EXERCISE AIM:
Pictures stay out; please output the remaining data exactly.

SUPPLIED MATERIAL:

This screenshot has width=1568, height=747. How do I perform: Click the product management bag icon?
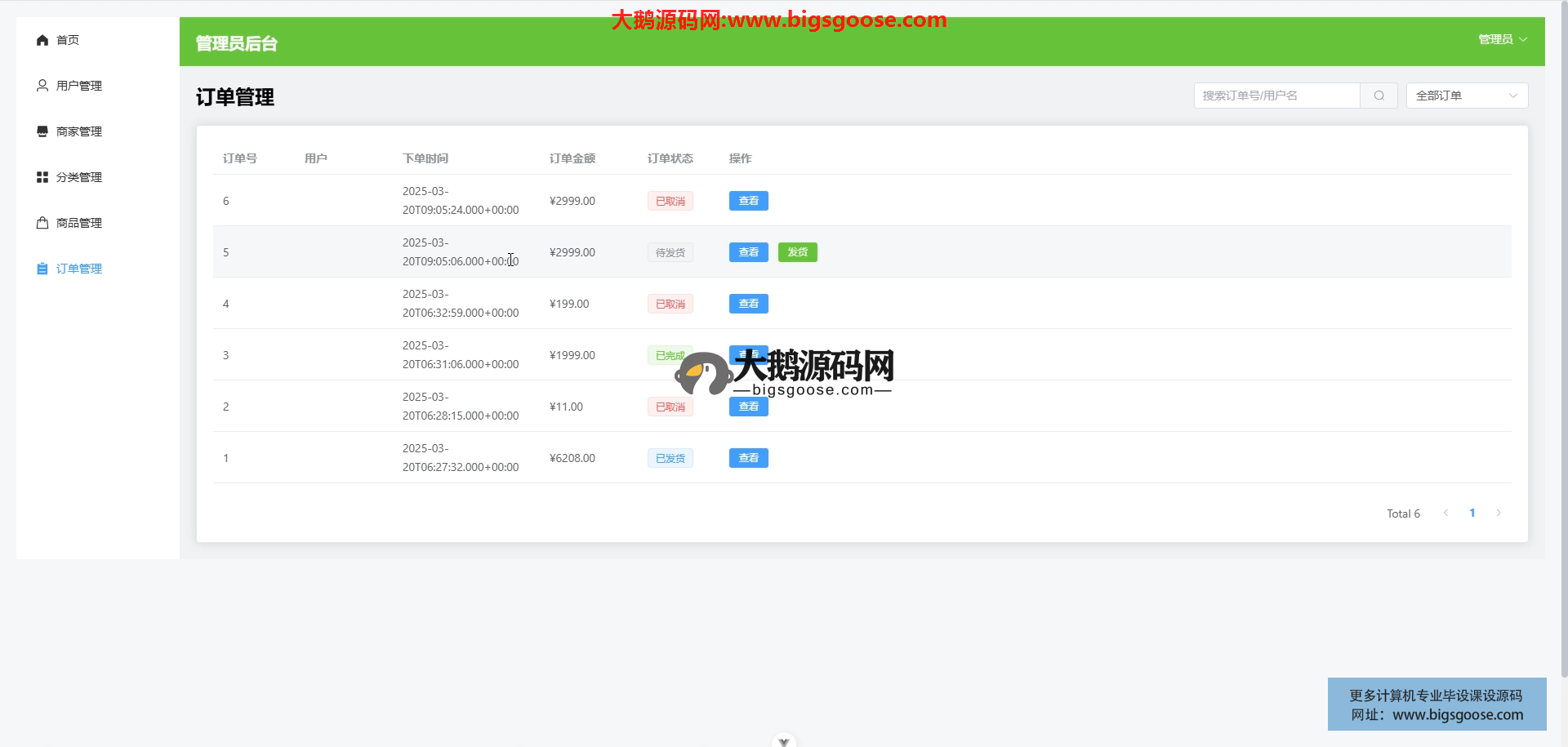tap(42, 223)
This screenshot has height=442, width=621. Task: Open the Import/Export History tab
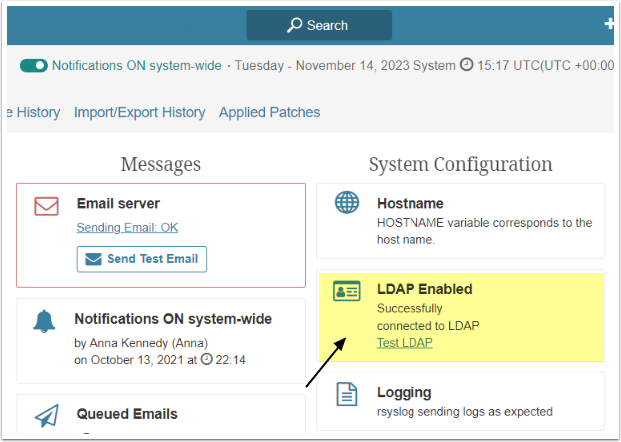pyautogui.click(x=139, y=112)
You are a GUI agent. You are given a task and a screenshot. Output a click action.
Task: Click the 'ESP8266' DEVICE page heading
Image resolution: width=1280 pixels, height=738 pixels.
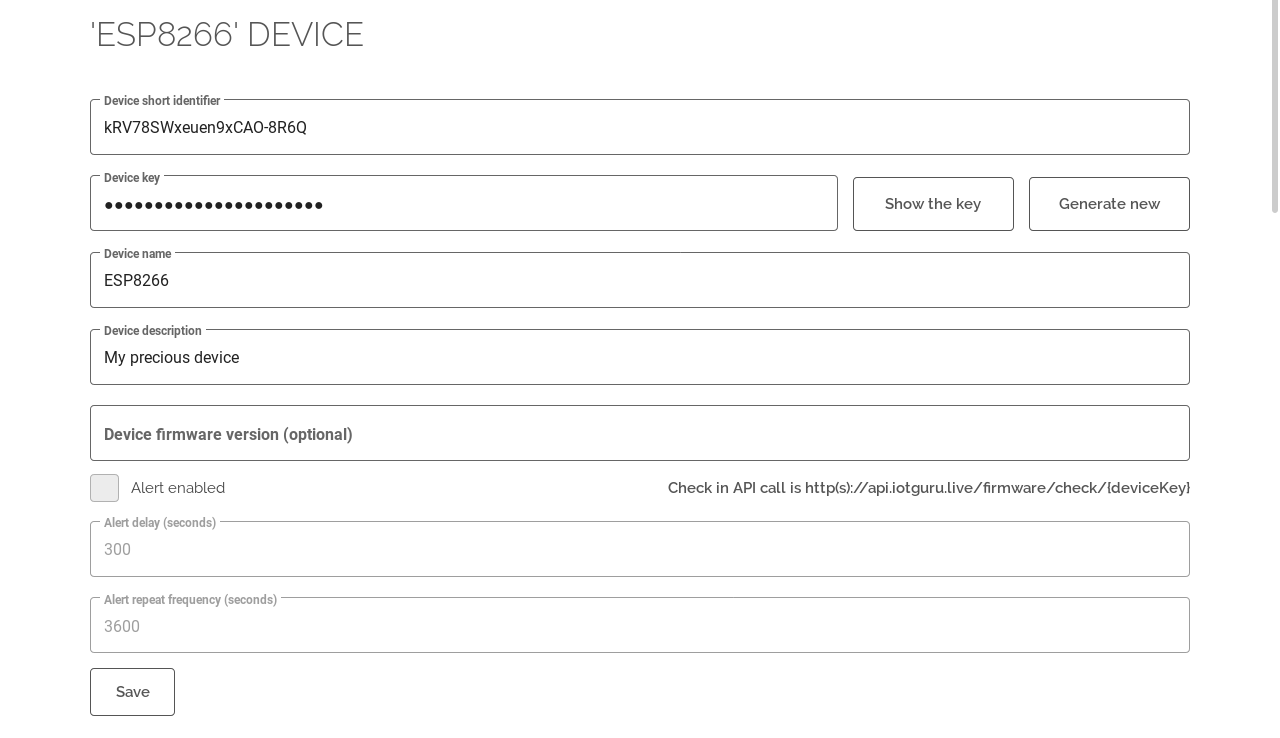point(227,35)
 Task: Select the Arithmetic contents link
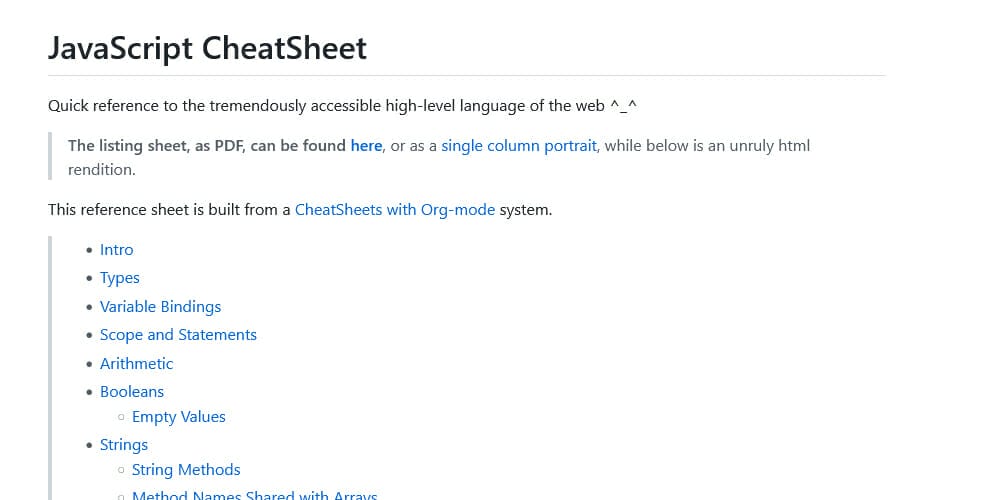(136, 364)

FINISHED TASK:
This screenshot has width=1568, height=747. How do I perform: Click the product management bag icon?
tap(42, 223)
This screenshot has height=442, width=621. Task: Open the Import/Export History tab
pyautogui.click(x=139, y=112)
You are a GUI agent. You are given a task and a screenshot. Output a click action.
Task: Click the 'ESP8266' DEVICE page heading
Image resolution: width=1280 pixels, height=738 pixels.
point(227,35)
 Task: Select the Arithmetic contents link
(136, 364)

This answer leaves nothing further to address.